Ketika tidak ada hasil dalam dua hari, saya mengalami kehancuran. Saya membawa ponsel saya di mana-mana di apartemen saya. Saya tidak mencukur kaki saya di kamar mandi karena saya tidak mau harus menjawab telepon sambil bercukur. Saya punya tangisan menangis. Aku meratap ibuku tentang betapa tidak adilnya itu. Dalam utas singkat antara saya dan saudara laki-laki, saudara perempuan, ayah, dan ibu saya, terbukti bahwa saya marah - begitu banyak bahwa kakak saya, Billy, memanggil saya untuk meyakinkan saya bahwa perlu waktu lama untuk mendapatkan hasil untuk tes ini - selama dua minggu. Dan saya tidak seharusnya membiarkan ini memperburuk kecemasan skizoafektif saya, katanya.

Itu membuat saya merasa jauh lebih baik. Saya berhutang budi kepada Billy untuk sedikit nasihat itu. Menunggu bukan setelan kuat saya, terutama - terutama menunggu panggilan telepon. Dan saya tidak bisa menahan perasaan jengkel karena beberapa orang istimewa mendapatkan hasil mereka dalam 15 menit.

Tetapi ketika saya akhirnya menerima panggilan telepon yang saya uji negatif untuk virus corona, saya memakai lagu Julie Fowlis "Touch the Sky" dari film Berani dan menari-nari di apartemenku.

Tentu saja, otak schizoafektif saya menemukan banyak hal menjadi terobsesi tak lama setelah itu. Tapi saya tahu di tulang saya bahwa hal yang paling penting adalah bahwa saya tidak memiliki COVID-19. Saya beruntung. Saya harus terus melakukan yang terbaik untuk tidak mengontraknya atau mengekspos orang lain.

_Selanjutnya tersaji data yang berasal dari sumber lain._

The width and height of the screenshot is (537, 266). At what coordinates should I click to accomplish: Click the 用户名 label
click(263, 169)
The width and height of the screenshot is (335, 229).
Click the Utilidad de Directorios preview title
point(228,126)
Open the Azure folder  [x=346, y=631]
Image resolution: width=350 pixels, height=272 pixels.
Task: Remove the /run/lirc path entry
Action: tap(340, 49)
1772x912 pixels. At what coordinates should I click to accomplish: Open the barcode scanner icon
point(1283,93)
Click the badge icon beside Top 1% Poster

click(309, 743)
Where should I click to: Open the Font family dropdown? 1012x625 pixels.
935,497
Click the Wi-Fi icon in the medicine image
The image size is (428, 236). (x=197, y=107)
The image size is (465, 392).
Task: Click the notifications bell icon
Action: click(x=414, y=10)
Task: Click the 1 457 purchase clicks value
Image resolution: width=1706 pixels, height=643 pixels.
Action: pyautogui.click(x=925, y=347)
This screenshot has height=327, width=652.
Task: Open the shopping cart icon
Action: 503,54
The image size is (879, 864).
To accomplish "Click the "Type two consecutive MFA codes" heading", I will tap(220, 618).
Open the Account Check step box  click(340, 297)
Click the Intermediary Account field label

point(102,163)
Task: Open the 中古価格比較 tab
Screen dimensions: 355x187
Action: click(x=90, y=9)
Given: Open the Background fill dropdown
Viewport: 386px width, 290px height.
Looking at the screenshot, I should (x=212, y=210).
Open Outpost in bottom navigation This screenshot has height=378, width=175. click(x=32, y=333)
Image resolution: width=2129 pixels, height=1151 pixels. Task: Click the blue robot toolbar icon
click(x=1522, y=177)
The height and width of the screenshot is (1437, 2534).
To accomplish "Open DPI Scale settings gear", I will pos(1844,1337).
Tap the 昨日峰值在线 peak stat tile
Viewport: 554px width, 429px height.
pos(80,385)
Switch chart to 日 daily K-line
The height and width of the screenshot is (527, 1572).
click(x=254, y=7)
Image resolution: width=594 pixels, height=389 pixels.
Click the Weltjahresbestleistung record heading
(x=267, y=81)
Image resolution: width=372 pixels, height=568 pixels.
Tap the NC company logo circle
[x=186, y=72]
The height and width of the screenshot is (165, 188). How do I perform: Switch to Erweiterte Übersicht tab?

Untungnya, suamiku tersayang, Tom, membuatku topeng merah muda yang lucu. Jadi saya akan berjuang melawan mendapatkan coronavirus dalam gaya. Dan saya memikirkan mereka yang memilikinya. Hati saya keluar untuk mereka dan keluarga mereka.

Apakah Anda pikir Anda memerlukan tes coronavirus? Bagaimana Anda mengatasi kecemasan kemungkinan menderita penyakit ini? Bagikan pemikiran Anda dalam komentar.

Elizabeth Caudy lahir pada tahun 1979 dari seorang penulis dan fotografer. Dia telah menulis sejak dia berusia lima tahun. Dia memiliki BFA dari Sekolah Seni Institut Chicago dan MFA dalam fotografi dari Columbia College Chicago. Dia tinggal di luar Chicago bersama suaminya, Tom. Temukan Elizabeth di Google+ dan terus blog pribadinya.